|
|
|
|
|
by Forricide
479 days ago
|
|
Fixing everything is impractical, but I'd say a safer rule of thumb would be to at least understand small strangenesses/errors. In the case of things that are hard to fix - e.g. design/architectural decisions that lead to certain performance issues or what have you - it's still usually not too time consuming to get a basic understanding of why something is happening. Still better to quash small bugs and errors where possible, but at least if you know why they happen, you can prevent unforeseen issues. |
|
Nobody wants to triage an issue for eight weeks, but one thing to keep in mind is that the more difficult it is to triage an issue the more ignorance about the system that process is revealing - if your most knowledgeable team members are unable to even triage an issue in a modest amount of time it reveals that your most knowledgeable team members have large knowledge gaps when it comes to comprehending your system.
This, at least, goes for a vague comprehension of the cause - there are times you'll know approximately what's going wrong but may get a question from the executive suite about the problem (i.e. "Precisely how many users were affected by the outage that caused us to lose our access_log") that might take weeks or months or be genuinely nigh-on-impossible to answer - I don't count questions like that as part of issue diagnosis. And if it's a futile question you should be highly defensive about developer time.

Goal of the exercise: Retype the forum comment word for word between "This, at least, goes" and "about developer time.", inclusive.

Information provided:
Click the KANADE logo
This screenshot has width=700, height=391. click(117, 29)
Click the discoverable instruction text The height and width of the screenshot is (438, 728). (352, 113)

Reply to the task:
This, at least, goes for a vague comprehension of the cause - there are times you'll know approximately what's going wrong but may get a question from the executive suite about the problem (i.e. "Precisely how many users were affected by the outage that caused us to lose our access_log") that might take weeks or months or be genuinely nigh-on-impossible to answer - I don't count questions like that as part of issue diagnosis. And if it's a futile question you should be highly defensive about developer time.